Making Delhi – Ishq mein shahar hona!

Not too much love over there in the conventional sense, but full of it seen from the Ravish-ian lens—Ishq mein ghar hona!

I was eagerly awaiting the Laprek trilogy (Laghu Prem Katha – or small love story), a micro-fiction enterprise written in Hindi. I finally laid my hands on the first of these series in Delhi, titled Ishq mein shahar hona. Published in 2015, Ishq mein shahar hona as the first part of Laprek became initiated by NDTV journalist Ravish Kumar (also recipient of the Ramon Magsaysay Award in 2019) and the micro-fiction used to first appear on Facebook and Twitter. This micro-fiction is now published in the form of small books, brought out by Rajkamal Prakashan where anecdotal prose about everyday life and love in Delhi is poignantly illustrated by Vikram Nayak.

As already indicated, Laprek is organized in three books, and while only the first is authored by Ravish, the second named Ishq mein maati sona (the soil turns to gold in love) is by Girindra Nath Jha, and the third Ishq koi news nahi (love is nothing new) is by Vineet Kumar. Being interested in modern Hindi prose written in and about Delhi from a migrant’s perspective, I was eager to read Ishq mein shahar, which has recently also been translated into English under the name A city happens! I felt unimpressed by the English title, since it felt inadequate and unable to express the subversiveness concealed within the Hindi original. The predictability of falling in love in the city—Shahar mein ishq hona is reversed in the original title, to express how we become the city through being in love, encased within its everyday topographies. Perhaps an adequate translation of the title would read better as Becoming the city, in love!

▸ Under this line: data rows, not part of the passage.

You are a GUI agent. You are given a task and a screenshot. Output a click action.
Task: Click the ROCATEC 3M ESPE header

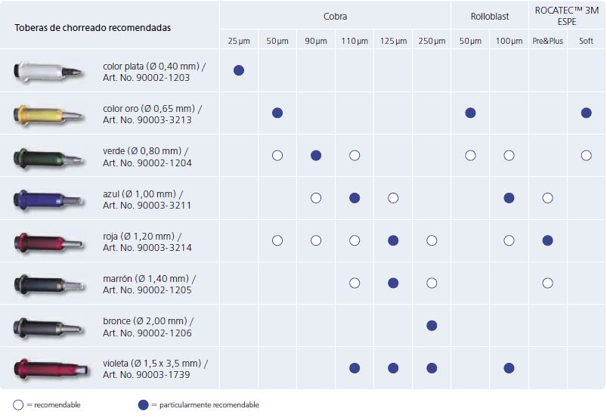click(x=566, y=15)
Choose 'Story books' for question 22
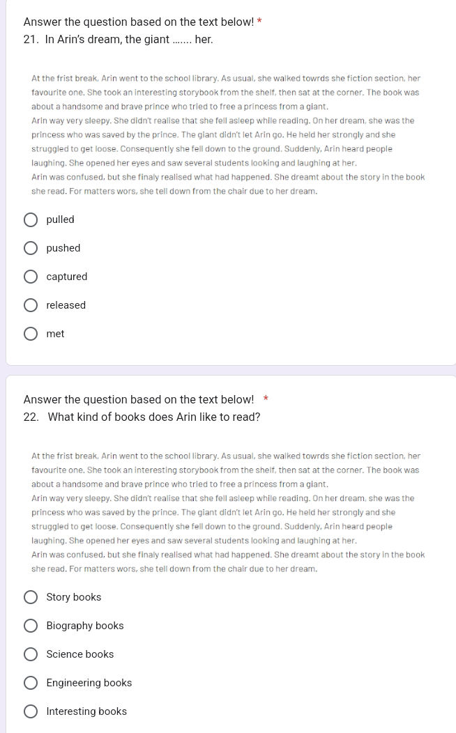Screen dimensions: 456x733 31,597
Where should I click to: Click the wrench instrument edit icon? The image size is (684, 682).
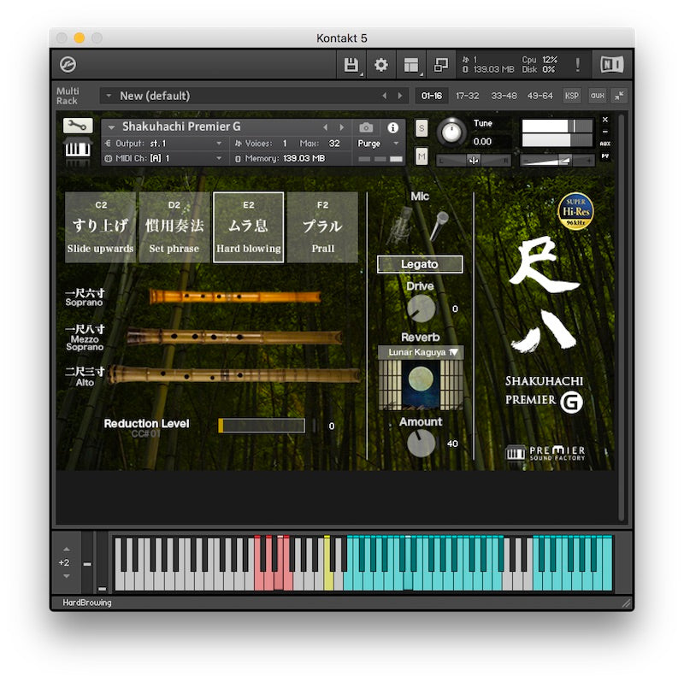(77, 126)

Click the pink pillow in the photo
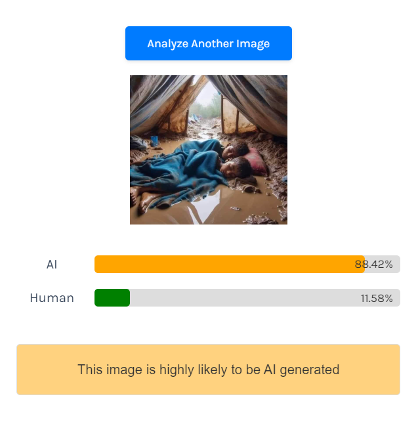point(253,160)
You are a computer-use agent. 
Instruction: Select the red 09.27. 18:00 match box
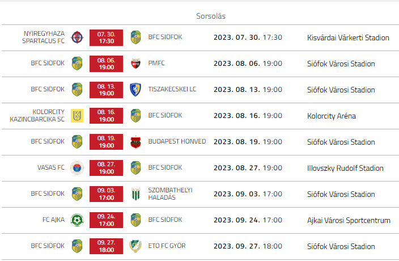click(106, 246)
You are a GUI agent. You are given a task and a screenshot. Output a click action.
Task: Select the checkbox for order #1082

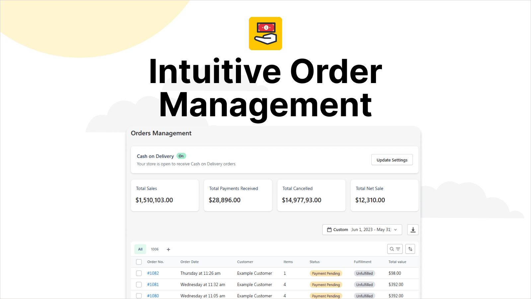(139, 273)
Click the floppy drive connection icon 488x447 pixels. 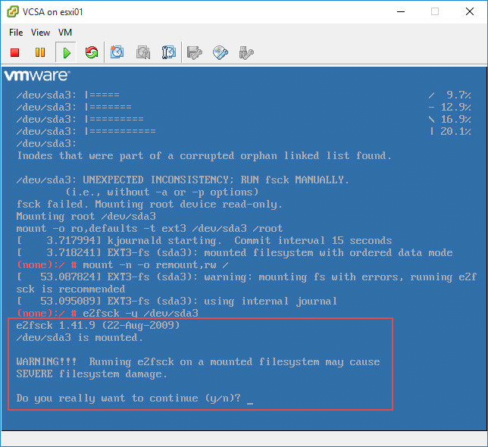pyautogui.click(x=195, y=52)
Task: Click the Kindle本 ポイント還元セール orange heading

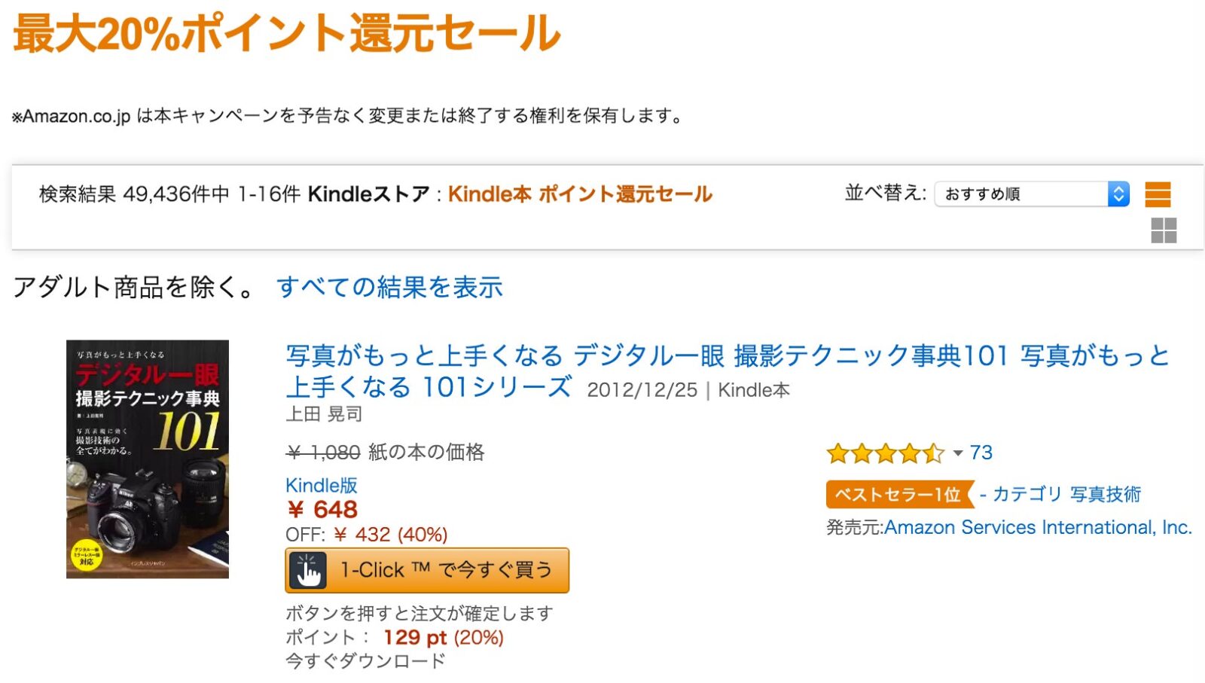Action: (x=580, y=194)
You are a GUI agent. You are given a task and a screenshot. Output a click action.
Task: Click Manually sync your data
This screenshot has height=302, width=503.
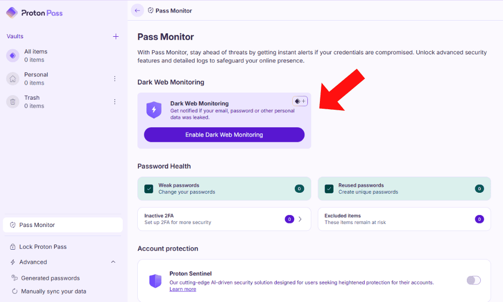pos(53,291)
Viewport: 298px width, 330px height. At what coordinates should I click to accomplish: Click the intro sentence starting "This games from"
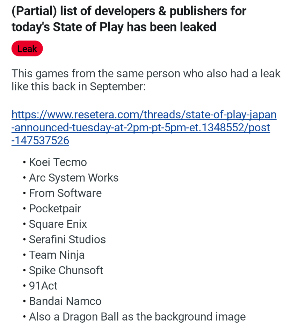[146, 74]
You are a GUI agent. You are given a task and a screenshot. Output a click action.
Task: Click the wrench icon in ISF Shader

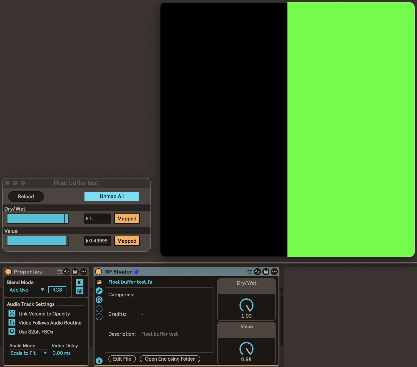click(99, 291)
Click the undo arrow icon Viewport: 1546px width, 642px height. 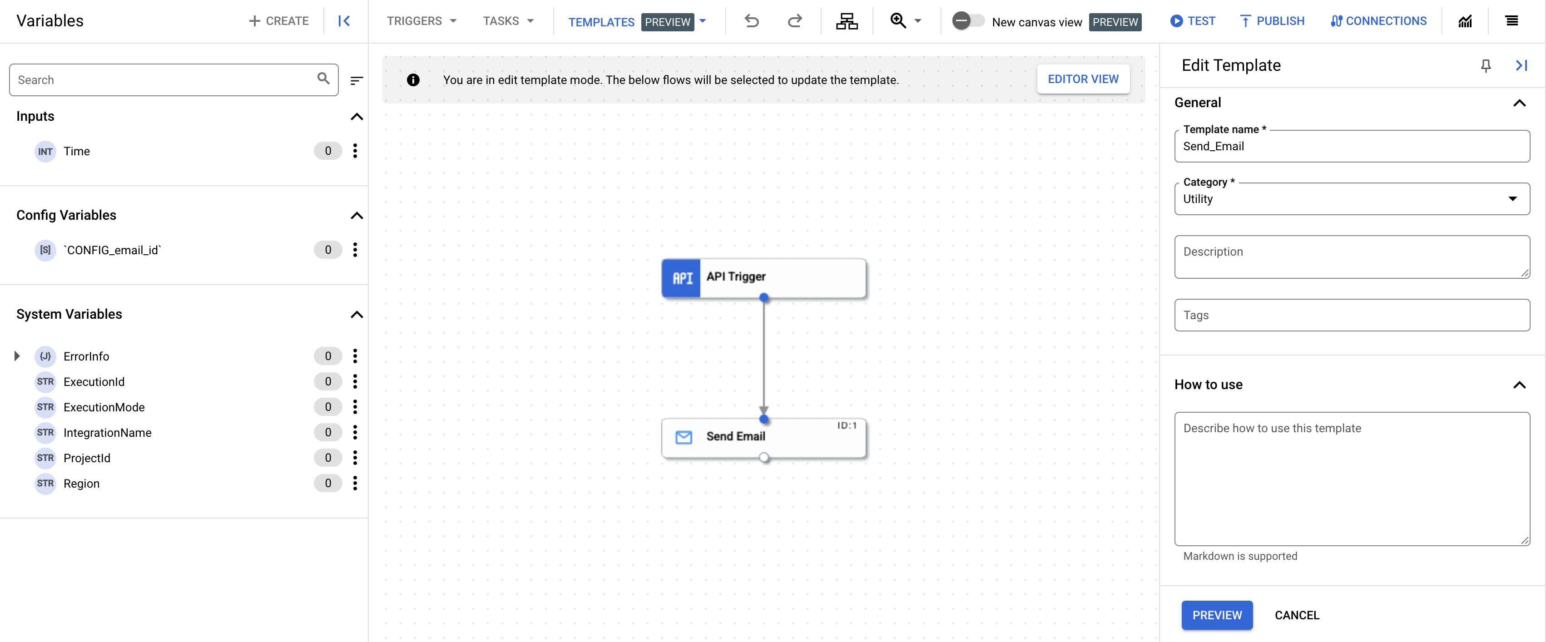click(752, 22)
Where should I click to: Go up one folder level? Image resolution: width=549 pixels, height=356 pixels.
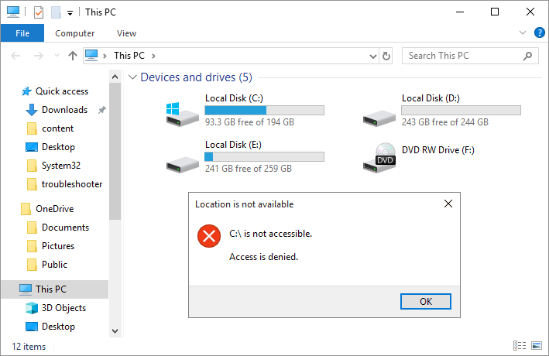pos(73,56)
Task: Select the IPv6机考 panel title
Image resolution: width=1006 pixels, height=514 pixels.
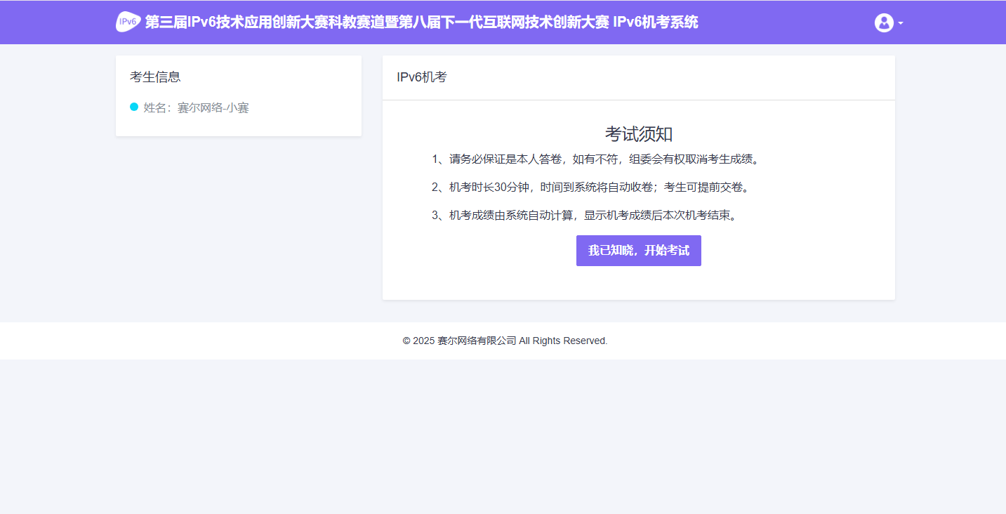Action: point(421,77)
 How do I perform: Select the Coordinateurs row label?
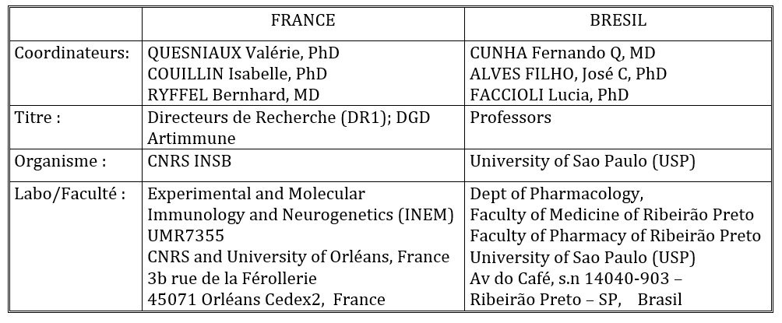[72, 53]
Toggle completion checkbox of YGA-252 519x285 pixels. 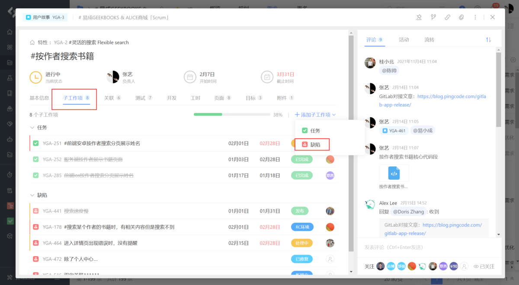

 Ishq mein shahar is a lilting book of many poetic anecdotes written in prose that are about feeling like the city, contextualized by two separate introductions. These introductions apart, Ravish’s anecdotal prose about the city—about Delhi, about being, becoming and feeling like Delhi, as a way of feeling love, is the most transformative I have ever encountered. For example, he writes (page 21):

Today I feel very small town…

And today, I feel very metro…

Yes, when you are passing South Ex, I feel I am Karawal Nagar

Keep quiet! You are mad! In Delhi, everyone is Delhi.

No! Everyone in Delhi is not ‘Delhi’. Not everyone’s eyes show love!

Alright! So how did I become South Ex?

Just like I became Karawal Nagar!

You are right…

Without Barapulla Highway, how would the distance between South Ex and Sarai Kale Khan grow small?

Do you love me, or the city?

I love the city, because you are my city. 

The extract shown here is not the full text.